More than 1.5 million Americans submitted comments about the removal of the roadless rule for the Tongass during the rulemaking process. Eleven tribal governments in Alaska submitted a petition to the Forest Service asking for the protection of traditional lands. Polling last summer in battleground states of Michigan, Pennsylvania, Florida, and Wisconsin found that voters oppose a roadless rule for the Tongass. A poll taken earlier this year found that only 43 percent of Alaskans approve of the roadless rule.

The largest national forest in the U.S.

Covering about 80 percent of Southeast Alaska, the Tongass stretches 500 miles from north to south.
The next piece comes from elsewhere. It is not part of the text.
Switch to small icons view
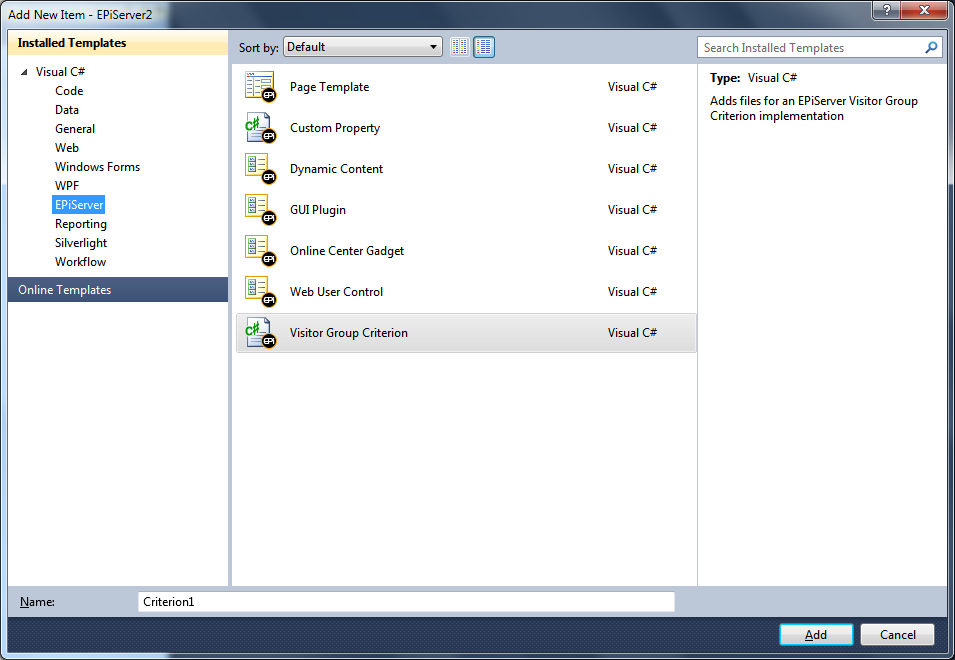Screen dimensions: 955x660 coord(460,47)
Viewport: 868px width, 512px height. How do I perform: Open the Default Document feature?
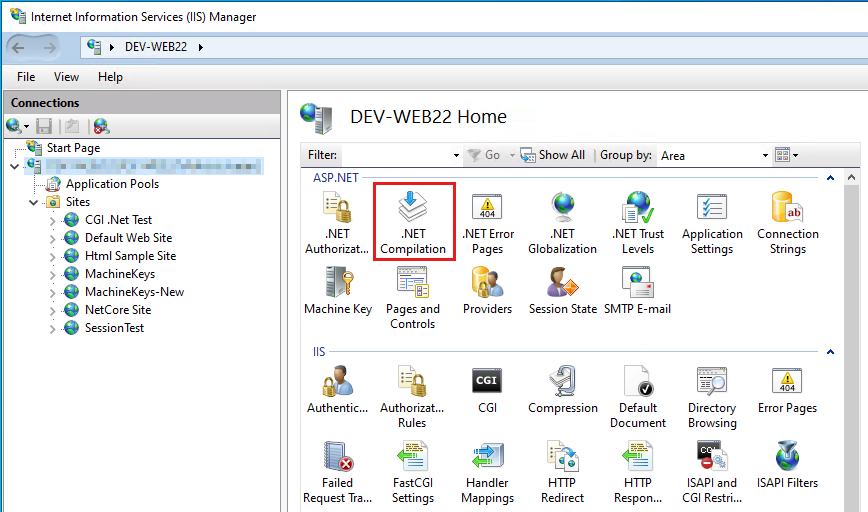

It is the largest national forest in the U.S. at 16.8 million acres, which is about the size of West Virginia. It is also one of the last intact old-growth temperate rainforests in the world. The Tongass is the remnant of a rainforest that ran uninterrupted through Northern California, Washington, British Columbia, and Alaska. Old-growth temperate rainforests contain more biomass per acre than any other ecosystem. They also hold much carbon. The Tongass holds eight percent of all the carbon stored in national forests. 

The Tongass has cultural and economic significance for Southeast Alaska. Especially for the tribes living there who use it for hunting, fishing, and gathering. The regional tourism and fishing industries generate over $480 million a year and employ over 11,000 people. The timber industry, by contrast, contributes less than one percent to Southeast Alaska’s economy.
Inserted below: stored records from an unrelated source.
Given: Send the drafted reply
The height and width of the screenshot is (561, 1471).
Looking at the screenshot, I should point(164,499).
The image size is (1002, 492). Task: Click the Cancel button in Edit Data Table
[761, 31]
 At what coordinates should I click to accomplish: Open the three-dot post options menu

“These pristine wildlands are vital to customary and traditional practices of the region’s Native peoples, and to climate mitigation and local economies,” said Niel Lawrence, Alaska director and senior attorney for the Nature program at the Natural Resources Defense Council. “The Tongass is our largest expanse of undisturbed forest, rich with wildlife that is imperiled elsewhere in the country, and key to thriving runs of all five salmon species.”

“The Roadless Rule was one of the best proactive solutions for protecting a climate-resilient forest ecosystem—important for birds, fish, and people now and into the future,” said Natalie Dawson, Vice President and Executive Director for Audubon Alaska

The timber industry in the Tongass costs taxpayers big money

The Forest Service prepares and conducts sales for the rights to harvest millions of board feet of timber from the Tongass. The sales generate less revenue than it takes to administer them, according to a recent Taxpayers for Common Sense report. In 2019, the Forest Service lost $16.1 million. Since 1980, the Forest Service has lost around $1.7 billion. The report projects that the Forest Service could lose almost $190 million in the Tongass over the next five years from the sales. 

The Forest Service could lose even more by opening roadless areas up to logging, according to the report. The federal agency constructs roads to provide access to timber for harvesters. The costs of building roads increase the total costs of the timber program. Spending on roads in the Tongass comprised over 40 percent of all timber sale expenses from 2000 to 2019. The roadless rule expands timber sales to new areas, requiring more road construction. “This would only drive up USFS expenses and deepen taxpayer losses from Tongass timber sales,” the report states.